• _Exercise A_: List every personal name and every song title that appears in the account of the whale sighting.

I was on watch this morning when a large splash on the horizon caught my eye. At first I assumed it was a breaking wave, although on a calm morning with just a gentle swell that would be surprising. I kept watching in the direction of the splash and then I saw it. A large whale leapt half way out of the water and then came crashing down, making an almighty splash. I had been down below five minutes before to wakeup Vanessa and Jacob with a rather tuneful rendition of "Morning has broken" and they were in the process of getting up, or at least opening an eye. I called down the companionway that there was a breaching whale on the horizon. Five times the whale entertained my with its leaps and splashes, but by the time the crew emerged on deck, bleary eyed, all that could be seen was a faint puff of spray as it took a breath before diving deep below the ocean surface. Needless to say neither Jacob nor Vanessa believe it was there. They think it was a ruse on my part to get them out of bed, or worse still, the hallucinations of a man whose been on watch too long.

Entries taken from a collection
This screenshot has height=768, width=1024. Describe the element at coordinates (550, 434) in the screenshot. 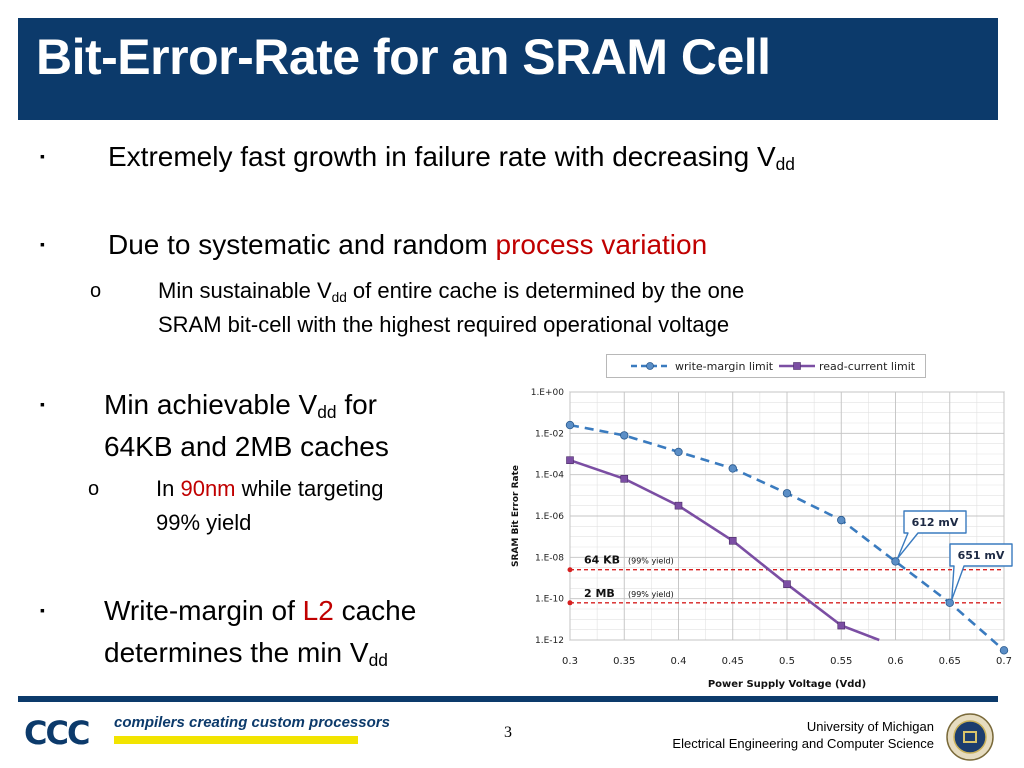

I see `y-tick-label: 1.E-02` at that location.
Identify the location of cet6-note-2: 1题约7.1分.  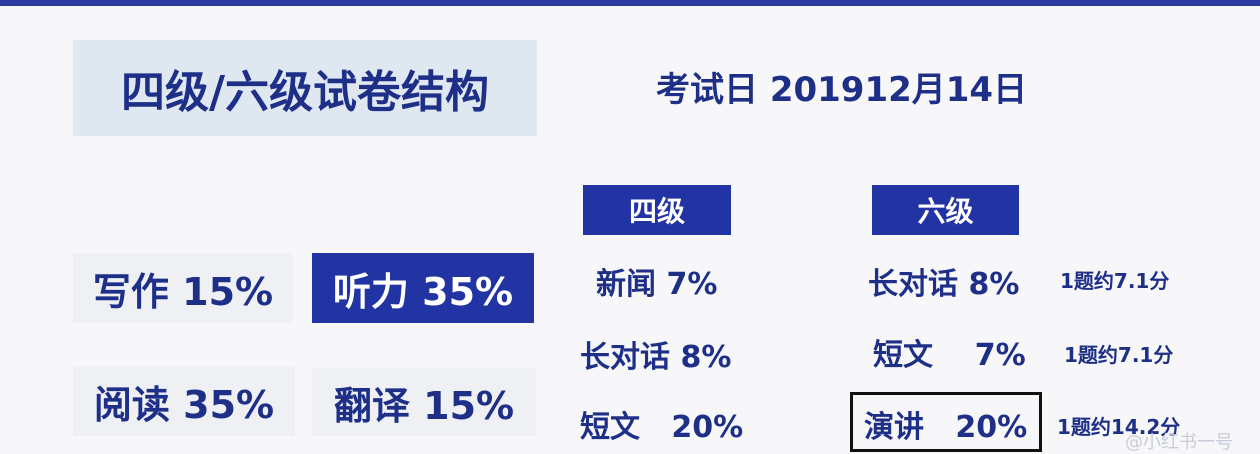
(1119, 355).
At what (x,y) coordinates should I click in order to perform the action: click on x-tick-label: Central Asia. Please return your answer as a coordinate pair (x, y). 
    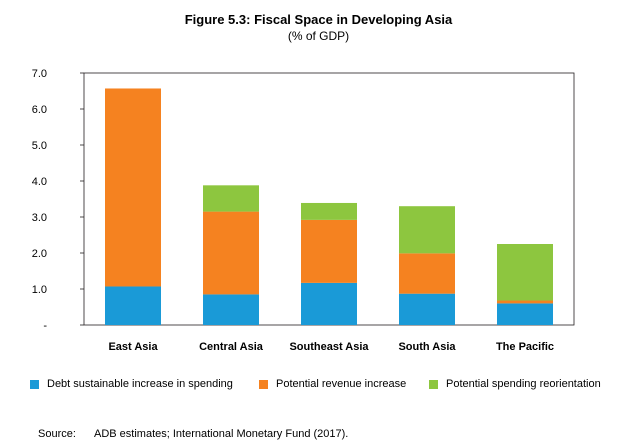
    Looking at the image, I should click on (232, 347).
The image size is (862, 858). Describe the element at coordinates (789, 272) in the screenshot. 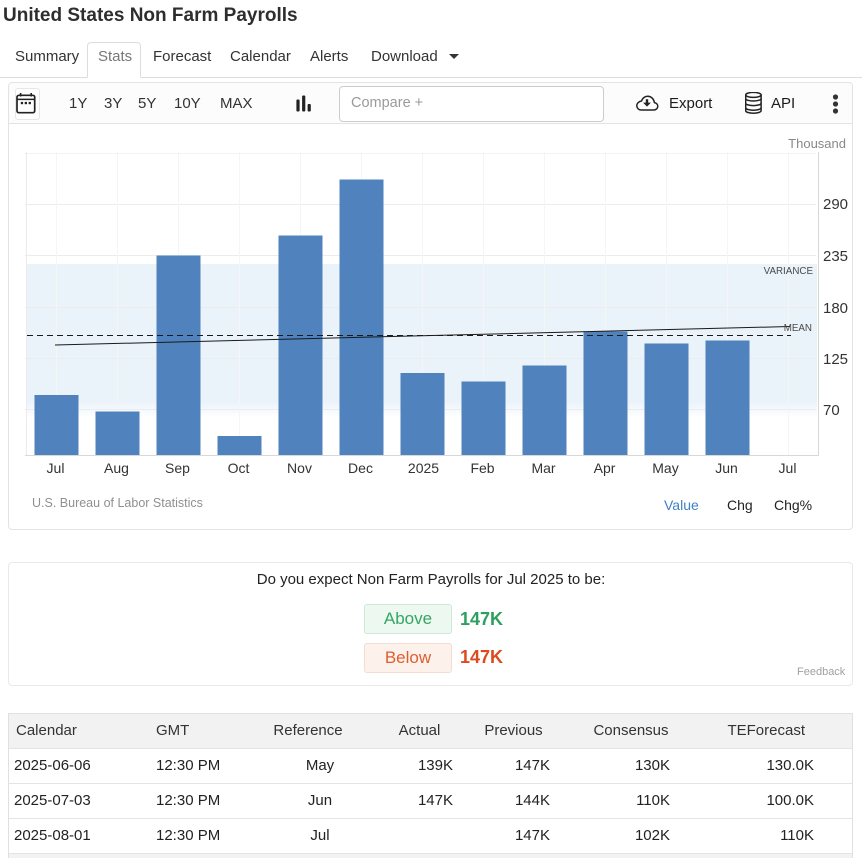

I see `svg-text: VARIANCE` at that location.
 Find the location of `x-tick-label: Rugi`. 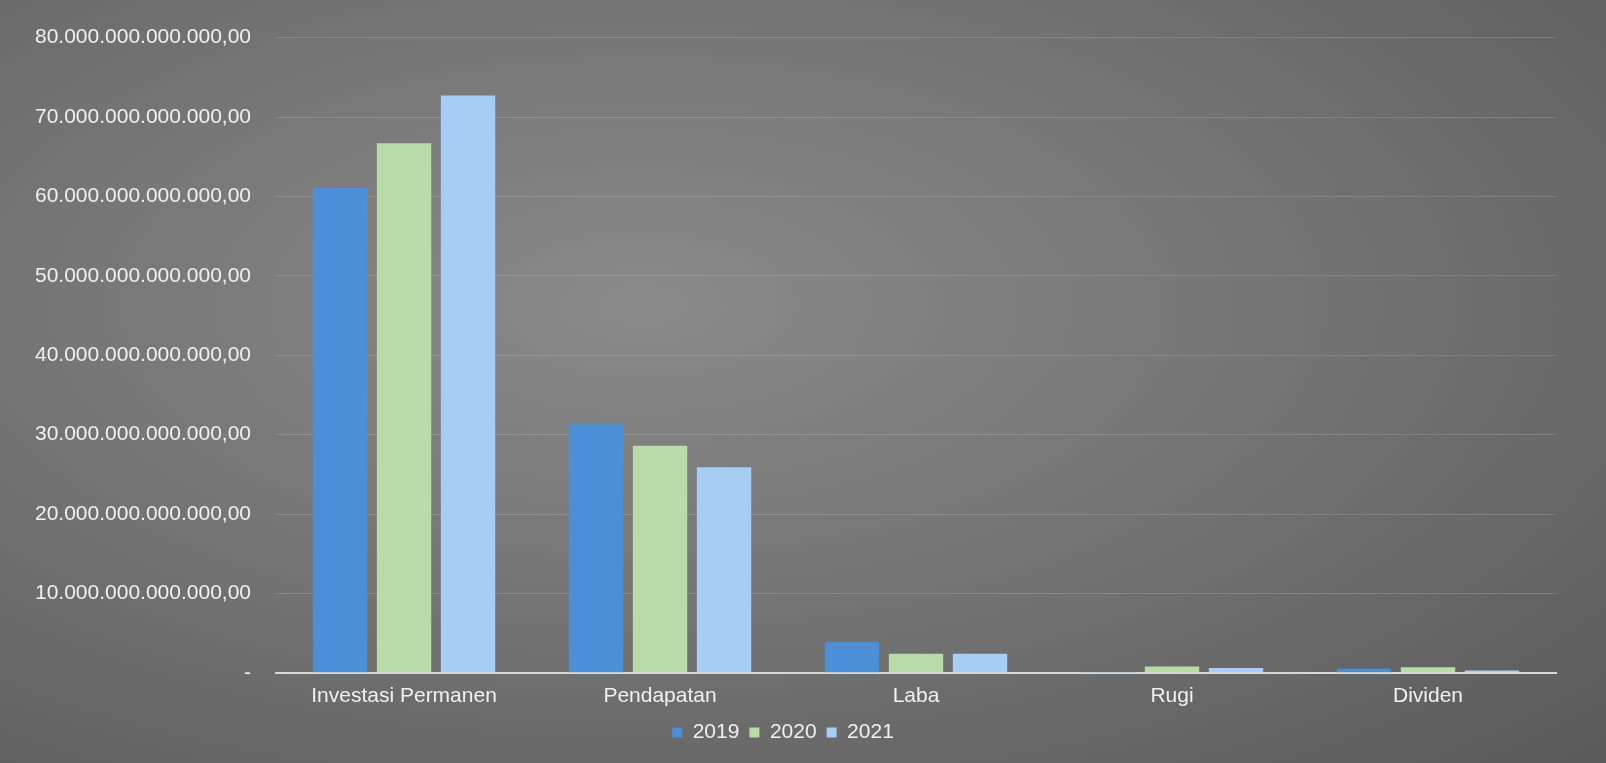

• _Exercise B_: Quote the lines of the listing from the line with "Identify the location" through the end of the listing, leaving out the pictures.

• _Response A_: Vanessa; Jacob; "Morning has broken"

• _Response B_:
Identify the location of cet6-note-2: 1题约7.1分.  
(1119, 355).
At what (x,y) coordinates should I click in order to perform the action: click on x-tick-label: Central Asia. Please return your answer as a coordinate pair (x, y). 
    Looking at the image, I should click on (232, 347).
The image size is (862, 858). Describe the element at coordinates (789, 272) in the screenshot. 

I see `svg-text: VARIANCE` at that location.
 Find the location of `x-tick-label: Rugi`. 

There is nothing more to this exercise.